Copy out the lines word for word, starting with the line that contains "You are a computer-use" and ending with the line that contains "tap(1353, 53)", both included.

SUPPLIED INFORMATION:
● ● ● ● ● ● ●
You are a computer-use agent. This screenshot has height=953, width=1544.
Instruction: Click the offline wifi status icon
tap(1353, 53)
● ● ● ● ● ● ●
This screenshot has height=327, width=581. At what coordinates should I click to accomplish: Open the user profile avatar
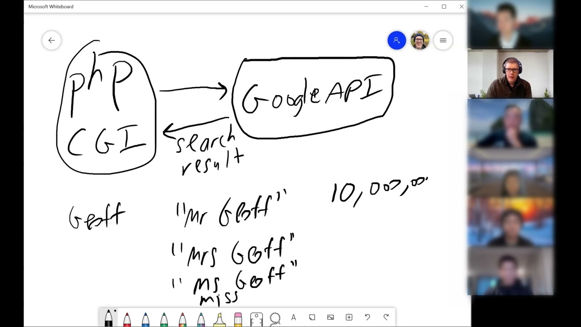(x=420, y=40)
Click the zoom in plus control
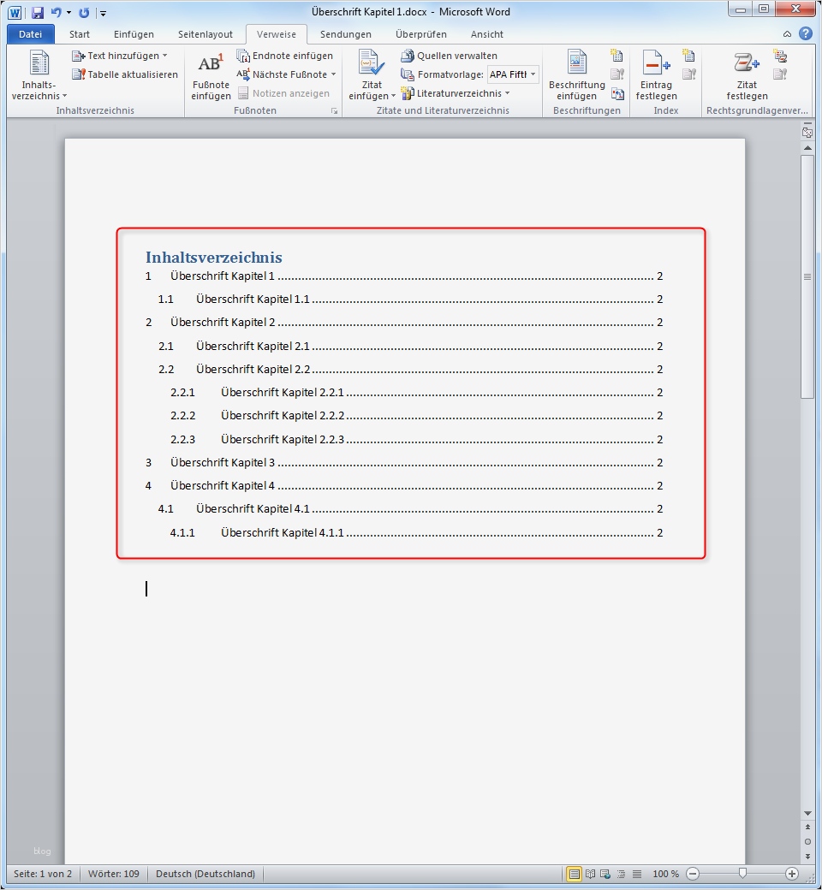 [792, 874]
● ● ● ● ● ● ●
REPLY TO THE TASK:
You are a computer-use agent. This screenshot has height=953, width=1544.
Instruction: Click the offline wifi status icon
tap(1353, 53)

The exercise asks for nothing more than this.